Answer: The integers are 17 and 18.

Problem: A train travels 480 km at a uniform speed. If the speed had been 8 km/h less, the train would have taken 3 hours more. Find the speed of the train.

Solution:

Let: Speed = x km/h. Time = 480/x hours.

With reduced speed: 480/(x − 8) = 480/x + 3

• 480/(x−8) − 480/x = 3
• 480[x − (x−8)] / [x(x−8)] = 3
• 480 × 8 / [x(x−8)] = 3
• 3840 = 3x(x − 8)
• x² − 8x − 1280 = 0
• (x − 40)(x + 32) = 0
• x = 40 (rejecting −32)

Answer: The speed of the train is 40 km/h.

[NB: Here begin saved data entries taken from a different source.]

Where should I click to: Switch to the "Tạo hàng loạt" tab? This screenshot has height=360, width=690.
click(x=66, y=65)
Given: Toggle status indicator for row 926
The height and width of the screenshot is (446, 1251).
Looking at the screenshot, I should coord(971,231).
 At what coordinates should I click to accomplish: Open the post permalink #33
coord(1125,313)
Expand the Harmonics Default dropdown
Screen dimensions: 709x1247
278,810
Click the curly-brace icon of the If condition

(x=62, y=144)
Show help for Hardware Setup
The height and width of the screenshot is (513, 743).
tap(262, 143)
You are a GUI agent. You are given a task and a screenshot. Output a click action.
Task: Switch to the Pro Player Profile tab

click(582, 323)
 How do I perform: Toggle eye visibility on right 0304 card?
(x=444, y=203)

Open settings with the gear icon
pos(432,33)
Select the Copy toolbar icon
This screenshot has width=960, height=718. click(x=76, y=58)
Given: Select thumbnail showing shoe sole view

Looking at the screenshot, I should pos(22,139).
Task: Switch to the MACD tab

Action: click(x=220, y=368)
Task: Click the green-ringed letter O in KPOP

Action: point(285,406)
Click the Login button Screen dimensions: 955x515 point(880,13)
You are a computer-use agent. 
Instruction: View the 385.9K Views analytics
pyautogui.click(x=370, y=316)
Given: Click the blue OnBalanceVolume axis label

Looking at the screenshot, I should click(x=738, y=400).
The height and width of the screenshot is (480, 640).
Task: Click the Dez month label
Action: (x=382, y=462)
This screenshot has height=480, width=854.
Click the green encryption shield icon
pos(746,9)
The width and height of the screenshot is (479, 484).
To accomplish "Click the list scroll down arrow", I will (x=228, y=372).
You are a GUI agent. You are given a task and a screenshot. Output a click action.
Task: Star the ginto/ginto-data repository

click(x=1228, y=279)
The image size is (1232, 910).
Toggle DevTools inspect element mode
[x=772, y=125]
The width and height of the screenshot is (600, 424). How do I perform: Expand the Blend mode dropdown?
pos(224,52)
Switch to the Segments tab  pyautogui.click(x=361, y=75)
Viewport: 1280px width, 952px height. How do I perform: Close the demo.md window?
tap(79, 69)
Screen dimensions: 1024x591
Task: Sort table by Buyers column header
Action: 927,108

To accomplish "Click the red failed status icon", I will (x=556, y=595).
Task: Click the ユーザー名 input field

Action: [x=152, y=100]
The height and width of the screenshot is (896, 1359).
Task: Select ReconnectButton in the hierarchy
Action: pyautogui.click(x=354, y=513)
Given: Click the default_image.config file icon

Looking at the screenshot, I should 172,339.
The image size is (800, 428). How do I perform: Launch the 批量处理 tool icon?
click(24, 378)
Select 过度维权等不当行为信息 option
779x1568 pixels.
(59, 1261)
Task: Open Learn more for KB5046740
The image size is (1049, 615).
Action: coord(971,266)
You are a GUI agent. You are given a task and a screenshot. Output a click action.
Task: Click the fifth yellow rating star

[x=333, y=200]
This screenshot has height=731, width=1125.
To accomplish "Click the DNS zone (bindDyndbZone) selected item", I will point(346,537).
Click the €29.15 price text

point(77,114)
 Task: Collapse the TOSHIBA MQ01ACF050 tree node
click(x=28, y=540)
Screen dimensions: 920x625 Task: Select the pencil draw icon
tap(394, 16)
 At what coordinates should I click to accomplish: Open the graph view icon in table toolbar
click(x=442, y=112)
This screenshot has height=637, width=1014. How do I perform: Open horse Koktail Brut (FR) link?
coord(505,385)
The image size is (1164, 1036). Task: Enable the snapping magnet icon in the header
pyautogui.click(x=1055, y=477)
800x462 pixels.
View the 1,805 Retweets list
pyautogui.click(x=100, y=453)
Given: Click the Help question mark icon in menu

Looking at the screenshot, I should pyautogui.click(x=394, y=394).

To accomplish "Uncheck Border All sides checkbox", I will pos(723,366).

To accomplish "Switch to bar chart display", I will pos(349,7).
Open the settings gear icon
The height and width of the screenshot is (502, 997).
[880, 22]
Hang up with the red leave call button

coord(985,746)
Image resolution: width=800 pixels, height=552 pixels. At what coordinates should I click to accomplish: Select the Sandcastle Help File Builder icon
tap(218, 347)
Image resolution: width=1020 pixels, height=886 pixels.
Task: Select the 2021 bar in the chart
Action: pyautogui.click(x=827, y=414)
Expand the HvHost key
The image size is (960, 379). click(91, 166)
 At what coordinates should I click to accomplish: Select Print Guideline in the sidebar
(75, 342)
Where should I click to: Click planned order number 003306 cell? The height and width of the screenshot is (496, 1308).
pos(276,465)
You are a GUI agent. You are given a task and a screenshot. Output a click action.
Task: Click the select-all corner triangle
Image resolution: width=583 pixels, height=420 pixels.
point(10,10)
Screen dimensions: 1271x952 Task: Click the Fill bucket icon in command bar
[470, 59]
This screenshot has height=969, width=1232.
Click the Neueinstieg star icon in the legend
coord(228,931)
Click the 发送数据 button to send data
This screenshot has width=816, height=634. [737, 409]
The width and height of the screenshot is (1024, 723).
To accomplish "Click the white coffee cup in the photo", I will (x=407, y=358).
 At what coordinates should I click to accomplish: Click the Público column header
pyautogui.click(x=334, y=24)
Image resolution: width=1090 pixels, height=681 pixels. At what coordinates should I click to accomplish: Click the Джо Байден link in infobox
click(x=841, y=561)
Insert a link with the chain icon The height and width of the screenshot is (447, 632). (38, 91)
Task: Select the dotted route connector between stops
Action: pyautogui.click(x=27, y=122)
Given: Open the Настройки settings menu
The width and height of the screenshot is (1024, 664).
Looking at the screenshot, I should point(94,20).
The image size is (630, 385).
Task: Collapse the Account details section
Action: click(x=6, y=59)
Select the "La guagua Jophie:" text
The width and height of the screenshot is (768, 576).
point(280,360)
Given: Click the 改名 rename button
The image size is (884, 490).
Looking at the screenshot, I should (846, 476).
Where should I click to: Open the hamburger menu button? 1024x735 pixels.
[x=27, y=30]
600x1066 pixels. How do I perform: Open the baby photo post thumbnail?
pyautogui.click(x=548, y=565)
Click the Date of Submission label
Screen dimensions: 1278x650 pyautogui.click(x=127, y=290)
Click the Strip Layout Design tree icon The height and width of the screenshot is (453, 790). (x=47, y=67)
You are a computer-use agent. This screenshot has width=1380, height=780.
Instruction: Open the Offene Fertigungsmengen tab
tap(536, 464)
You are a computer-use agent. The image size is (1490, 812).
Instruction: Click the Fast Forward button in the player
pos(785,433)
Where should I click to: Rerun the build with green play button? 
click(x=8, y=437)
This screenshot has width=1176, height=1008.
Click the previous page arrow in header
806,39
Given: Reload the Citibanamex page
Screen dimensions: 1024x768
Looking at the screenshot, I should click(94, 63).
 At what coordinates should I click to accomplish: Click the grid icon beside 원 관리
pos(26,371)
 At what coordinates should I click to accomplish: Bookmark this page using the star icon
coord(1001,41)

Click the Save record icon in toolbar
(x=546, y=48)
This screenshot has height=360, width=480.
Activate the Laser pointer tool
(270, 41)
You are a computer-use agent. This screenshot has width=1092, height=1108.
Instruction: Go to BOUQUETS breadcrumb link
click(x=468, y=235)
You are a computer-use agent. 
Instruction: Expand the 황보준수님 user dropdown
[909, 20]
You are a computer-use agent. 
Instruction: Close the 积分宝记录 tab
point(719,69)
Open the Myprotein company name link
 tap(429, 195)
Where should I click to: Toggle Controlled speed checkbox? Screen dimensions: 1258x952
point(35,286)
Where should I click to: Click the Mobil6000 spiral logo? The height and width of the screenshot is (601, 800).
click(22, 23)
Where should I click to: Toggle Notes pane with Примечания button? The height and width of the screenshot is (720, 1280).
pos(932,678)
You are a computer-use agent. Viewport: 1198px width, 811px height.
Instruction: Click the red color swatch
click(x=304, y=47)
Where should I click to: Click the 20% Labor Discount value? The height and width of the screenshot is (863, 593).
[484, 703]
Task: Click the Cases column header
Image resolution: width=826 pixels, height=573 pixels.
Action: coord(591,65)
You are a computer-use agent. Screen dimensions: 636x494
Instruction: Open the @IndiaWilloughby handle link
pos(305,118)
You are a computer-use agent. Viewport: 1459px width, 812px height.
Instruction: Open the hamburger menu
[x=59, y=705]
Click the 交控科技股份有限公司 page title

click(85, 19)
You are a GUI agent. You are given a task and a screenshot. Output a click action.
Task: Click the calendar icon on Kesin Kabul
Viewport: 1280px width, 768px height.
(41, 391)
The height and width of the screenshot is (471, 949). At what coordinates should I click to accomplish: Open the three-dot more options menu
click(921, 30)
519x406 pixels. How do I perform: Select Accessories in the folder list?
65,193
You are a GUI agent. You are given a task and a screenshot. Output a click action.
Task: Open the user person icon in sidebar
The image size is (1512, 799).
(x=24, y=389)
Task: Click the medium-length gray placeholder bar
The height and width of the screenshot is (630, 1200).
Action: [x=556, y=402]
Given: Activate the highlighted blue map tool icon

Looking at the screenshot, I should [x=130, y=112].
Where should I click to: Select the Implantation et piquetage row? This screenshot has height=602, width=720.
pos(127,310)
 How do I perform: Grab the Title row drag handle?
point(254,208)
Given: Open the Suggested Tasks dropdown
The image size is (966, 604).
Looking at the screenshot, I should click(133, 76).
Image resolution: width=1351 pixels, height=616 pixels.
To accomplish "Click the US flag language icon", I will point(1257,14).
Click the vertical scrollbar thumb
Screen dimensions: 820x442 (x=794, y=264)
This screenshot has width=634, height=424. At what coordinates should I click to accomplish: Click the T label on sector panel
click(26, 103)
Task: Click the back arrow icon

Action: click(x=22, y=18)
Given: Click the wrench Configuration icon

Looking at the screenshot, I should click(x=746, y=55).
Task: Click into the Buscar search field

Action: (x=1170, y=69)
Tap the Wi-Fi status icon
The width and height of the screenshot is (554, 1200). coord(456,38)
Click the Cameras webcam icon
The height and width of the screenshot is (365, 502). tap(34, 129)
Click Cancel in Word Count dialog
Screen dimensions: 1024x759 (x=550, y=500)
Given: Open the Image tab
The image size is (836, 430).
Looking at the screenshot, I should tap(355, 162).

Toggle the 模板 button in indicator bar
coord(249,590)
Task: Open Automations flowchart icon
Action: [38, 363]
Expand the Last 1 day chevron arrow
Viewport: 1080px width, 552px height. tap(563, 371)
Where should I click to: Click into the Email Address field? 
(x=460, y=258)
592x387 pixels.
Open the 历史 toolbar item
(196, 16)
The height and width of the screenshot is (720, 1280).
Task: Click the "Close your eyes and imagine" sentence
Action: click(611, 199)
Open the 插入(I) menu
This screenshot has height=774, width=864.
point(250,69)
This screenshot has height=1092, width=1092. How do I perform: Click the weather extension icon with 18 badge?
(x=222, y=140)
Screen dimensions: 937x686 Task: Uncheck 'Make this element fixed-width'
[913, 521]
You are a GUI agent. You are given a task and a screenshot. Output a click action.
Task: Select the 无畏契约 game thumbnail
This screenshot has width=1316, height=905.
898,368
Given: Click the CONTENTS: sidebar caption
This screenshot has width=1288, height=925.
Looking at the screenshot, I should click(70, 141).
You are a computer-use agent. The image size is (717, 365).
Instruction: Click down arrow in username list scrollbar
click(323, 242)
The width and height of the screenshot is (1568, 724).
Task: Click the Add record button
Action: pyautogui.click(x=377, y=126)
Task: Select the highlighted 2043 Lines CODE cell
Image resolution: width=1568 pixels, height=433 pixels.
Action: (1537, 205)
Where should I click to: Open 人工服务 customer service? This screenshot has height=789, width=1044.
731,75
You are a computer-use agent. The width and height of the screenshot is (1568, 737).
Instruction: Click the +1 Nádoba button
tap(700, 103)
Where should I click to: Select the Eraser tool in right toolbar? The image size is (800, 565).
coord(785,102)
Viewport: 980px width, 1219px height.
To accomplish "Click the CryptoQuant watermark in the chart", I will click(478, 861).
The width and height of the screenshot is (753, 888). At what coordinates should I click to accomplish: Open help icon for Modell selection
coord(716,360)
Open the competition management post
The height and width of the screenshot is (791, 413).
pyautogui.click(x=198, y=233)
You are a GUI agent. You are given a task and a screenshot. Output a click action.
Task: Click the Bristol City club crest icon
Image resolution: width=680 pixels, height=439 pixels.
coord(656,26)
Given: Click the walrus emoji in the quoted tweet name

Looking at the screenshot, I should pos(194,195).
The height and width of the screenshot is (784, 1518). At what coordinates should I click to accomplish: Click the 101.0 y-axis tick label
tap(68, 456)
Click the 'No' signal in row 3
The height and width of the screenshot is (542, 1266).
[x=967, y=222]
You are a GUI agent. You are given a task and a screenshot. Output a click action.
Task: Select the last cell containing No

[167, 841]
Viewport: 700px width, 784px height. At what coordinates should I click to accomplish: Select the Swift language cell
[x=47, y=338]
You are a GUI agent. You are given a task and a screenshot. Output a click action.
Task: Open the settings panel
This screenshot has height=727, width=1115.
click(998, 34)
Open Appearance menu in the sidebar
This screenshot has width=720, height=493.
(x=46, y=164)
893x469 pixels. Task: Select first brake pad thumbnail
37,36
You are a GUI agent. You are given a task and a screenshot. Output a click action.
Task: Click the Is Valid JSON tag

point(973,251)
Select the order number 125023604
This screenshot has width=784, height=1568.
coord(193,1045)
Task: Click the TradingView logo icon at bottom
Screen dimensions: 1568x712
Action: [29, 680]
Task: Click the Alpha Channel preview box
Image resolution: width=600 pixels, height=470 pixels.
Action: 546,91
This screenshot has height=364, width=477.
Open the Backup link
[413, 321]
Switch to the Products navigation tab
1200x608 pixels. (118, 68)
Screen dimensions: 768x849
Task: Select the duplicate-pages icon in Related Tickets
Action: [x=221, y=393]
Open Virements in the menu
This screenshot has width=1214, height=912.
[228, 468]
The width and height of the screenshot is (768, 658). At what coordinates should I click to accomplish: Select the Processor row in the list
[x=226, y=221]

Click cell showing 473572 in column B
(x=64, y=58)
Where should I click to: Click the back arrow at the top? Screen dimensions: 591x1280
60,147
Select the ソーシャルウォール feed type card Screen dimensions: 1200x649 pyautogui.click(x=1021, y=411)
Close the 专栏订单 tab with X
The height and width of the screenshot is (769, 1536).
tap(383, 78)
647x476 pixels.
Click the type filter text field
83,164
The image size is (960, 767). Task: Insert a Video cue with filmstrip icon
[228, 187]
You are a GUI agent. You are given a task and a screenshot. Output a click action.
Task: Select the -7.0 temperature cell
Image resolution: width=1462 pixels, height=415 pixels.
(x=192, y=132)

Problem: The sum of a number and its reciprocal is 10/3. Find the number.

Solution:

Let: The number = x

• x + 1/x = 10/3
• (x² + 1)/x = 10/3
• 3x² + 3 = 10x
• 3x² − 10x + 3 = 0
• 3x² − 9x − x + 3 = 0
• 3x(x − 3) − 1(x − 3) = 0
• (3x − 1)(x − 3) = 0
• x = 3 or x = 1/3

Answer: The number is 3 or 1/3 (both are valid).

Problem: The cost price of an article is Rs. x. It is sold at a profit of x%. If the selling price is Rs. 75, find the cost price.

Solution:

• Selling Price = Cost Price + Profit
• 75 = x + (x/100) × x = x + x²/100
• 7500 = 100x + x²
• x² + 100x − 7500 = 0
• (x + 150)(x − 50) = 0
• x = 50 (rejecting −150)

Answer: The cost price is Rs. 50.

Problem: Two pipes together fill a tank in 6 hours. The larger pipe alone fills it 5 hours faster than the smaller one alone. Find the time taken by each pipe.

Solution:

Let: Smaller pipe takes x hours alone. Larger pipe takes (x − 5) hours.

• 1/x + 1/(x−5) = 1/6
• [(x−5) + x] / [x(x−5)] = 1/6
• 6(2x − 5) = x(x − 5)
• 12x − 30 = x² − 5x
• x² − 17x + 30 = 0
• (x − 15)(x − 2) = 0
• x = 15 or x = 2

If x = 2, larger pipe time = −3 (impossible). So x = 15.

Answer: Smaller pipe: 15 hours, Larger pipe: 10 hours.

Problem: The hypotenuse of a right triangle is 13 cm. If one side is 7 cm more than the other, find the two sides.

Solution:

Let: One side = x, Other side = (x + 7)

By Pythagoras: x² + (x + 7)² = 13²

• x² + x² + 14x + 49 = 169
• 2x² + 14x − 120 = 0
• x² + 7x − 60 = 0
• (x + 12)(x − 5) = 0
• x = 5 (rejecting −12)

Answer: The sides are 5 cm and 12 cm.

Problem: Divide 27 into two parts such that the sum of their reciprocals is 3/20.

Solution:

Let: One part = x, Other part = 27 − x

• 1/x + 1/(27−x) = 3/20
• (27−x+x)/[x(27−x)] = 3/20
• 27/[x(27−x)] = 3/20
• 20 × 27 = 3x(27 − x)
• 540 = 81x − 3x²
• 3x² − 81x + 540 = 0
• x² − 27x + 180 = 0
• (x − 12)(x − 15) = 0
• x = 12 or x = 15

Answer: The two parts are 12 and 15.